Less vultures, more…rabies?!
As we are all connected, strange things may happen in the ecosystem. For example, the use of an anti-inflammatory drug for livestock may result in a greater incidence of rabies among people. That is a true story, happened in India in the 1990s. How was that?
The missing link was identified in vultures’ populations, which suffered a 90% decline in India in the last decades. Vultures are scavenging birds that feed on dead animals carcasses, including livestock’s: that is their “ecosystem service”, thanks to which nutrients and matter keep circulating in the environment. Unfortunately, Diclofenac, an anti-inflammatory drug administered to livestock, caused renal failure in vultures, probably contributing to their dramatic decline. Nobody understood immediately what was going on, but the consequences of such a loss did not take long to manifest.
Less vultures meant that other scavenging species could take over: the number of rats, wild dogs and other carnivores increased dramatically.
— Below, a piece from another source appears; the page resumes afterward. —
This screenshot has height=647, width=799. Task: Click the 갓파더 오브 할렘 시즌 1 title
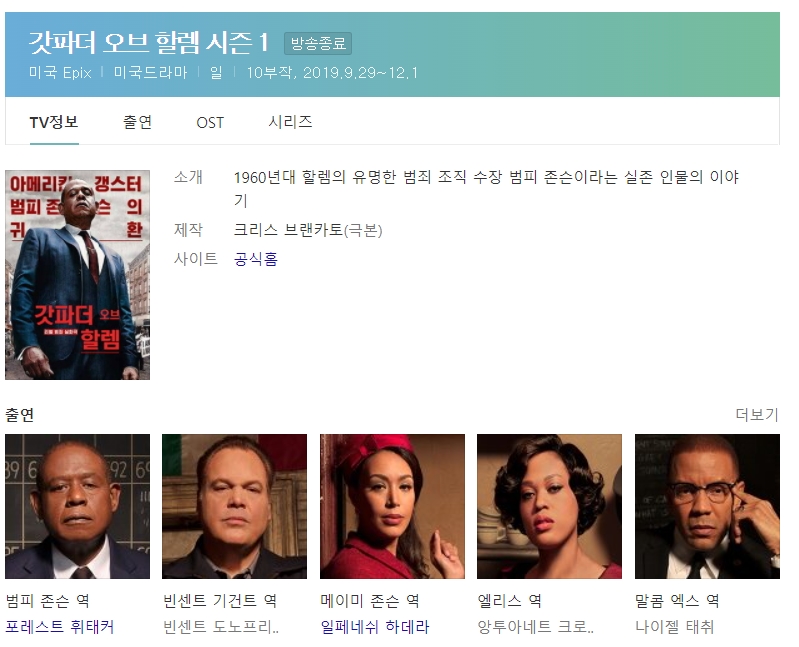coord(149,42)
Unlike vultures, these other scavengers may become carriers of pathogens that can spread from rotting carcasses to humans, such as rabies, anthrax, plagues. Then, a lot of energies have been turned to the protection of the endangered vultures, while Diclofenac is now banned in India.
What clearly emerges from these stories is that a conservation problem is often a public health problem. Everyone from health sectors must keep in mind that they are working for One Health: ours, the animals’, the planet’s.